SMO is a Python package that implements the Silver Mountain Operator (SMO), which allows to recover an unbiased estimation of the background intensity distribution in a robust way.
To learn more about the theory behind SMO, you can read:
- the peer-reviewed article in the Journal of the Optical Society of America,
- the pre-print in BioRxiv.
If you use this software, please cite the peer-reviewed article.
To obtain a background-corrected image, it is as straightforward as:
import skimage.data
from smo import SMO
image = skimage.data.human_mitosis()
smo = SMO(sigma=0, size=7, shape=(1024, 1024))

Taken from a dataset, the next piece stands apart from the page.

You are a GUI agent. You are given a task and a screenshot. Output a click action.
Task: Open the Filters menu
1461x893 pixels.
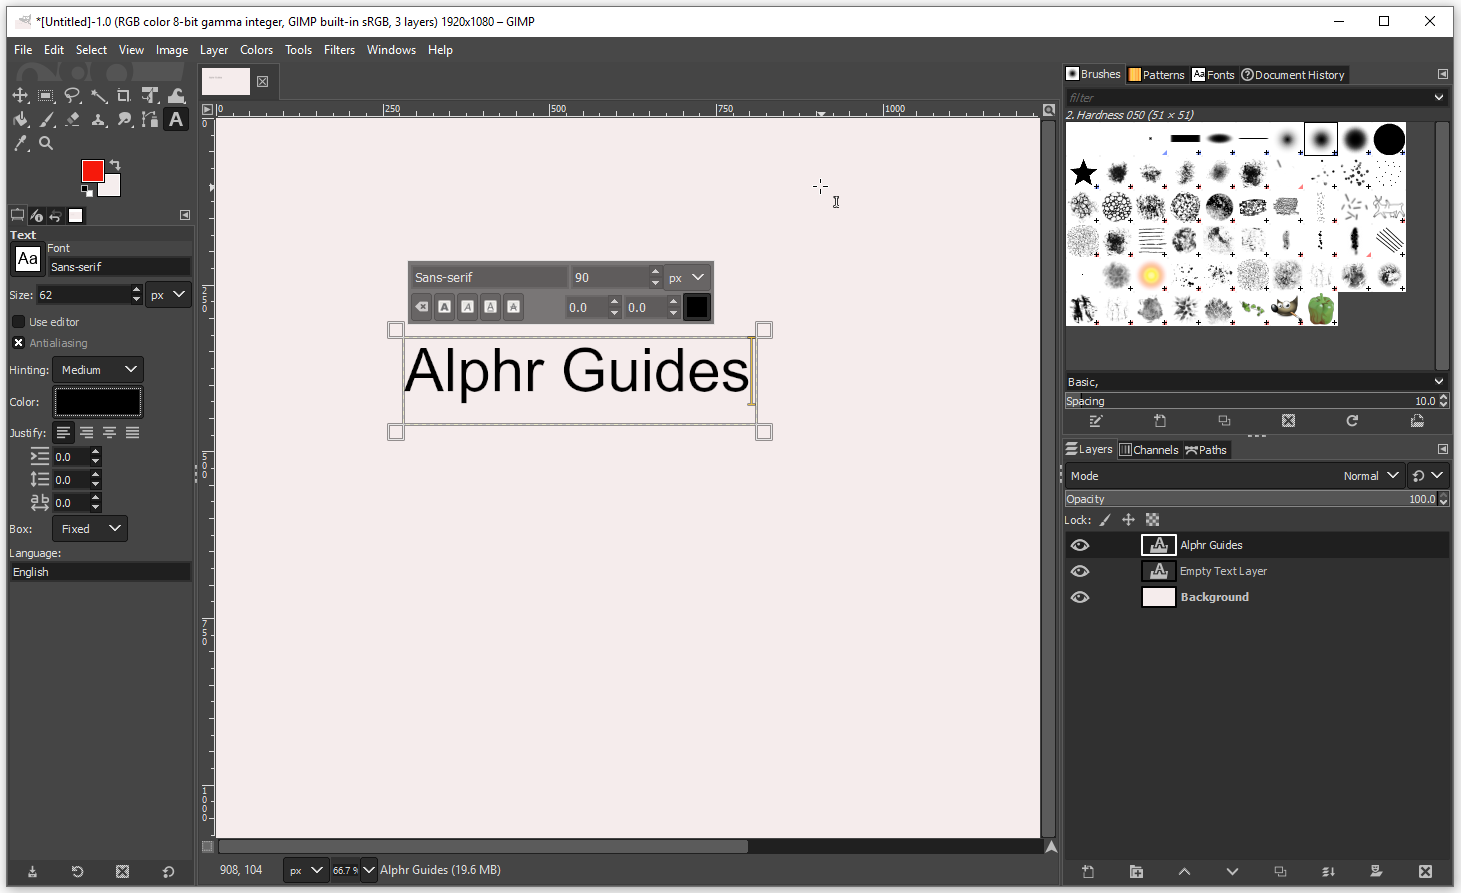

background_corrected_image = smo.bg_corrected(image)where we used a sample image from scikit-image.
By default,
the background correction subtracts the median value of the background distribution.
Note that the background regions will end up with negative values,
but with a median value of 0.
A notebook explaining in more detail the meaning of the parameters and other possible uses for SMO is available here: examples/usage.ipynb .
It can be installed with pip from PyPI:
pip install smo
or with conda from the conda-forge channel:
conda install -c conda-forge smo
To set up a development environment:
git clone https://github.com/maurosilber/SMO
cd SMO
pixi install
Code style is enforced via pre-commit hooks with lefthook.